For this exercise, write out exactly the lines from the line containing "草莓视频 (256, 516)" through the last line of the records, and no other lines.

THE DATA:
■ ■ ■
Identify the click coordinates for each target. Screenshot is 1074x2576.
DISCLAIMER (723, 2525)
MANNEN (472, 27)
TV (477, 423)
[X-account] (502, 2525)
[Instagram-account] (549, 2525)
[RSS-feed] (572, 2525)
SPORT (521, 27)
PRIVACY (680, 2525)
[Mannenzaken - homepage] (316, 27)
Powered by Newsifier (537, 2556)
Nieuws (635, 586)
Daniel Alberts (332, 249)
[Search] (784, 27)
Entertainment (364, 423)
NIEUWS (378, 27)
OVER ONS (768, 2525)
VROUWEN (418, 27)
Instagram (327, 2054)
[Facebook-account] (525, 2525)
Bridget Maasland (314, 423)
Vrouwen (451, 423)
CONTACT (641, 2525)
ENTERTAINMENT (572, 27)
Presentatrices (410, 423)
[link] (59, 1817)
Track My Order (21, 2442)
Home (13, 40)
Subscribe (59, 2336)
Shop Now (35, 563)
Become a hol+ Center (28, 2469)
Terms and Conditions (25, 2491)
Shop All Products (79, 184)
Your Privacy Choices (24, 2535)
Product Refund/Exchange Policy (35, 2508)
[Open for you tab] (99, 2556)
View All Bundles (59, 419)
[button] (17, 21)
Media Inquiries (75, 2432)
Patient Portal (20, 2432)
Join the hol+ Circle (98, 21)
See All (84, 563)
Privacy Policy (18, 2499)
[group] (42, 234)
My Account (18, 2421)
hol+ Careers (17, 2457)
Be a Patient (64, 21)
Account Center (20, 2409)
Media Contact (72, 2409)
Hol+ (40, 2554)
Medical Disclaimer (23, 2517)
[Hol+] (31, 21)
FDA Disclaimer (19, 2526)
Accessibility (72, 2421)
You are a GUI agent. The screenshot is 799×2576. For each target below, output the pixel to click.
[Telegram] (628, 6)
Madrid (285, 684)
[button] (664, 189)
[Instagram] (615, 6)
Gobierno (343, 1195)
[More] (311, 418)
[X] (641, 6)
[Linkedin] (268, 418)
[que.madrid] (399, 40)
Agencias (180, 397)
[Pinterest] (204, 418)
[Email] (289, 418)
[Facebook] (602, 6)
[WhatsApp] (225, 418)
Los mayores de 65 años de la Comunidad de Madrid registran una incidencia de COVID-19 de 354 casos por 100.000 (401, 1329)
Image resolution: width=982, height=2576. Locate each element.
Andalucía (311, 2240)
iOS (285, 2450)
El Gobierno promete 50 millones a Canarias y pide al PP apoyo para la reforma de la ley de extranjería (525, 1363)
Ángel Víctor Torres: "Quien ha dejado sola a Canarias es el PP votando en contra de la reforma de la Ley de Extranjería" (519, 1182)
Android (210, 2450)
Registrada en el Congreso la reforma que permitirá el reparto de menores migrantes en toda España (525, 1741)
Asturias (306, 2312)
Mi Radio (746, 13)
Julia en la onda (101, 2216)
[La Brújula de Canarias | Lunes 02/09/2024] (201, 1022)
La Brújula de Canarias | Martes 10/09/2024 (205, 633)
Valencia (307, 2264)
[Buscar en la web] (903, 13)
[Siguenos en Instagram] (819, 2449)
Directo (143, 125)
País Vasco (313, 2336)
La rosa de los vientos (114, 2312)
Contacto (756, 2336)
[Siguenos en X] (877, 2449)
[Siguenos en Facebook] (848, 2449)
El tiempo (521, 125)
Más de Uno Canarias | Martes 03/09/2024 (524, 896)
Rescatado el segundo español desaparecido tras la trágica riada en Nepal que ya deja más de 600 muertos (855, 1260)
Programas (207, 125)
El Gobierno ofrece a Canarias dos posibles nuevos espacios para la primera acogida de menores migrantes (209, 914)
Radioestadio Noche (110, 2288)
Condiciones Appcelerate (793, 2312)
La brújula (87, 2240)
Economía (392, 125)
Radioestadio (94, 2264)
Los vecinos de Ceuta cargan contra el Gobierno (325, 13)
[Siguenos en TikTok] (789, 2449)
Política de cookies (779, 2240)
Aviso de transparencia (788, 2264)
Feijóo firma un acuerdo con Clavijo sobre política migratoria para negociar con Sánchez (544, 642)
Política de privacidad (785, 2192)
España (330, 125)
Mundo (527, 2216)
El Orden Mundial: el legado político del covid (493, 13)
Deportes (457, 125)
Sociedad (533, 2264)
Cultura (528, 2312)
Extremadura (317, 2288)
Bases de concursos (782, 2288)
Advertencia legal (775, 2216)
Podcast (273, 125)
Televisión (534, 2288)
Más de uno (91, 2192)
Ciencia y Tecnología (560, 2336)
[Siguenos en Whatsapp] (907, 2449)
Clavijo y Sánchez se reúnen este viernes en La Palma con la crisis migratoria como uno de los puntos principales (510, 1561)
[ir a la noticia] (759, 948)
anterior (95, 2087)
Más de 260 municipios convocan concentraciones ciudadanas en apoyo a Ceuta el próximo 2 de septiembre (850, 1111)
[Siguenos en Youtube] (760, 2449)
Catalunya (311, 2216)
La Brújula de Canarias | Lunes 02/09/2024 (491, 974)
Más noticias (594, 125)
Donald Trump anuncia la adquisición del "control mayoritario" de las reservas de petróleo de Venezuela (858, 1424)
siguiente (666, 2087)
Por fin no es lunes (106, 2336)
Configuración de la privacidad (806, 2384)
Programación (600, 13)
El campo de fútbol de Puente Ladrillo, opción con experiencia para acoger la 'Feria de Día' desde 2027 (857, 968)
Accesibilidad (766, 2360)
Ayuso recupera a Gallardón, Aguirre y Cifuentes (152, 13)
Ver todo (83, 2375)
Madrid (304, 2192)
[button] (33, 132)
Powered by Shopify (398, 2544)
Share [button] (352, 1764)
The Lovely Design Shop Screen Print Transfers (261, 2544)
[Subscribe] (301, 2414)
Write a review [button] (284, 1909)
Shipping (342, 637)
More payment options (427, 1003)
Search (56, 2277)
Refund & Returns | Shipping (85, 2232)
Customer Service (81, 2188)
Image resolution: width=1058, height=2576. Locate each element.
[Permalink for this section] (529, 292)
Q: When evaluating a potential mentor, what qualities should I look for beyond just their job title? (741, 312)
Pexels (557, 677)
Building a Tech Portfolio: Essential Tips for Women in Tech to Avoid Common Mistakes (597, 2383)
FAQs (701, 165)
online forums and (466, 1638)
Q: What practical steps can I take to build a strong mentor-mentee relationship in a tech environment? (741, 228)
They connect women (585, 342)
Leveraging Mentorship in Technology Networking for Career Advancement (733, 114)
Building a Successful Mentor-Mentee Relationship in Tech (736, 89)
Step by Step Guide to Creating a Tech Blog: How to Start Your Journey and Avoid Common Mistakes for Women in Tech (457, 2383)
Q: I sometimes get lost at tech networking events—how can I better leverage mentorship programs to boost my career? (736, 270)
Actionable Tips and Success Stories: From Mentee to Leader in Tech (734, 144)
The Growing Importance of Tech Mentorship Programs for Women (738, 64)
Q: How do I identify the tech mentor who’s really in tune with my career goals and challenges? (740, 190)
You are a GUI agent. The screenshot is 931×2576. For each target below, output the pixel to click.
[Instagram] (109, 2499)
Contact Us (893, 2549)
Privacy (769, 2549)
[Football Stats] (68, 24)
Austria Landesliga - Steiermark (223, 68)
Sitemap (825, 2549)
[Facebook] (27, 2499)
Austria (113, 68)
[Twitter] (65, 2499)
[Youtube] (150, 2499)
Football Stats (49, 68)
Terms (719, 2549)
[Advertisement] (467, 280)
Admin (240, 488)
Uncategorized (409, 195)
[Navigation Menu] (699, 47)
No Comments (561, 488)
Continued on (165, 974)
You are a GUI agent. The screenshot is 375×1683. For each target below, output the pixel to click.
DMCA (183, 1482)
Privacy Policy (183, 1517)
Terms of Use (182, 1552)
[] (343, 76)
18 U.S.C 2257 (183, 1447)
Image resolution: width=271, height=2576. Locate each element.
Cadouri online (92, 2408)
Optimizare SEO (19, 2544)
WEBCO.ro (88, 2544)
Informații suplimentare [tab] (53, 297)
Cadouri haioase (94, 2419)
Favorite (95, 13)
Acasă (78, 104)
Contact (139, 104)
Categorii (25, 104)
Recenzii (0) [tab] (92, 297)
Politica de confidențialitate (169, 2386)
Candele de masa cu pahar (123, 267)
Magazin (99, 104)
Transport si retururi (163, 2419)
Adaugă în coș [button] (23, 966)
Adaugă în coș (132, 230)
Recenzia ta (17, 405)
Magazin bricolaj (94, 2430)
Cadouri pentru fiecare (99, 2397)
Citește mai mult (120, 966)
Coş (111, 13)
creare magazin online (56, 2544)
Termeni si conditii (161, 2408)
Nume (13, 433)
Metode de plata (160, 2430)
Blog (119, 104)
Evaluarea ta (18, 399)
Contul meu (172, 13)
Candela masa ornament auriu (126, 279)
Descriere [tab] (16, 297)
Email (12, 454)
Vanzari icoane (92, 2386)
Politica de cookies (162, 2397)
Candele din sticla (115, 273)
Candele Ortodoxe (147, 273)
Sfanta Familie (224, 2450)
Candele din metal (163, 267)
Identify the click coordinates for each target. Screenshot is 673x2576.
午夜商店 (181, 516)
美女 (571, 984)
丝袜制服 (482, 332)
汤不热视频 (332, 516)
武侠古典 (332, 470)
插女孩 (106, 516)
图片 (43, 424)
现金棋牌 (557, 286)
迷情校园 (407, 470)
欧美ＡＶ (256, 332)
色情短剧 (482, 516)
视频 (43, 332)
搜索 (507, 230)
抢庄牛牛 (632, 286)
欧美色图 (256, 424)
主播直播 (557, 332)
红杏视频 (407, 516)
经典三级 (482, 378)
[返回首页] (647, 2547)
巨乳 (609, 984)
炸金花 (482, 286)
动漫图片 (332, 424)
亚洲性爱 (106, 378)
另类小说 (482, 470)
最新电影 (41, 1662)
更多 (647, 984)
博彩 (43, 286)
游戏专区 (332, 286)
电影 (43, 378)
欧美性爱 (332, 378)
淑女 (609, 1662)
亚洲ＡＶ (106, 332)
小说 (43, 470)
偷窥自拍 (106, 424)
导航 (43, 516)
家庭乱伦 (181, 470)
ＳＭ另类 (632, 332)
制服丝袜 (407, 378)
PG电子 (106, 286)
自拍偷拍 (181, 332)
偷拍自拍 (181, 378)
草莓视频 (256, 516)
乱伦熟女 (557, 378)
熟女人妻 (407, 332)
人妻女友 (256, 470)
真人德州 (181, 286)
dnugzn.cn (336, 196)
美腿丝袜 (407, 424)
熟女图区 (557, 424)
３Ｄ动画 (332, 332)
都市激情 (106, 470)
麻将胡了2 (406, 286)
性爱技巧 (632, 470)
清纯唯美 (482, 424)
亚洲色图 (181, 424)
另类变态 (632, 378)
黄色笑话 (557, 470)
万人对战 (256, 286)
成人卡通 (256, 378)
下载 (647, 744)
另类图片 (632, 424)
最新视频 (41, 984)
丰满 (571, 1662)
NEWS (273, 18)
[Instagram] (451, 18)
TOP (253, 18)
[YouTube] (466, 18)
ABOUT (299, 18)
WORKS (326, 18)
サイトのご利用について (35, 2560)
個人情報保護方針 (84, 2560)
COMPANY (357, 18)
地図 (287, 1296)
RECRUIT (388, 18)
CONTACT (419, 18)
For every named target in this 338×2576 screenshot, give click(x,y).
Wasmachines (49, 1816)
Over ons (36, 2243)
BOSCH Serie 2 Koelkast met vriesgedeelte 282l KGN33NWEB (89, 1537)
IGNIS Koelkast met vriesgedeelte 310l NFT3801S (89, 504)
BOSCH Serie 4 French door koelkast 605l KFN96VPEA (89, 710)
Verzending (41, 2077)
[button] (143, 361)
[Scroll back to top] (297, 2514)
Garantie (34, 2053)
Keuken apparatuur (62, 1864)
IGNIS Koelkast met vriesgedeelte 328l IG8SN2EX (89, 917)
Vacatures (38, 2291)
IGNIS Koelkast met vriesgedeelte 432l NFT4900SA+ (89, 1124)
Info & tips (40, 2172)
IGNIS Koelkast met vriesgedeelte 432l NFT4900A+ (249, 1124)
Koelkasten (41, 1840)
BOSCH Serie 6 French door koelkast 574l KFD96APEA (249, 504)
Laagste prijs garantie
■ ■ ■
SOLVED PROBLEM:
草莓视频 (256, 516)
乱伦熟女 (557, 378)
熟女人妻 (407, 332)
人妻女友 (256, 470)
真人德州 (181, 286)
dnugzn.cn (336, 196)
美腿丝袜 (407, 424)
熟女图区 (557, 424)
３Ｄ动画 (332, 332)
都市激情 (106, 470)
麻将胡了2 (406, 286)
性爱技巧 (632, 470)
清纯唯美 (482, 424)
亚洲色图 (181, 424)
另类变态 (632, 378)
黄色笑话 (557, 470)
万人对战 (256, 286)
成人卡通 (256, 378)
下载 (647, 744)
另类图片 (632, 424)
最新视频 (41, 984)
丰满 (571, 1662)
NEWS (273, 18)
[Instagram] (451, 18)
TOP (253, 18)
[YouTube] (466, 18)
ABOUT (299, 18)
WORKS (326, 18)
サイトのご利用について (35, 2560)
個人情報保護方針 (84, 2560)
COMPANY (357, 18)
地図 (287, 1296)
RECRUIT (388, 18)
CONTACT (419, 18)
For every named target in this 338×2576 screenshot, give click(x,y).
Wasmachines (49, 1816)
Over ons (36, 2243)
BOSCH Serie 2 Koelkast met vriesgedeelte 282l KGN33NWEB (89, 1537)
IGNIS Koelkast met vriesgedeelte 310l NFT3801S (89, 504)
BOSCH Serie 4 French door koelkast 605l KFN96VPEA (89, 710)
Verzending (41, 2077)
[button] (143, 361)
[Scroll back to top] (297, 2514)
Garantie (34, 2053)
Keuken apparatuur (62, 1864)
IGNIS Koelkast met vriesgedeelte 328l IG8SN2EX (89, 917)
Vacatures (38, 2291)
IGNIS Koelkast met vriesgedeelte 432l NFT4900SA+ (89, 1124)
Info & tips (40, 2172)
IGNIS Koelkast met vriesgedeelte 432l NFT4900A+ (249, 1124)
Koelkasten (41, 1840)
BOSCH Serie 6 French door koelkast 574l KFD96APEA (249, 504)
Laagste prijs garantie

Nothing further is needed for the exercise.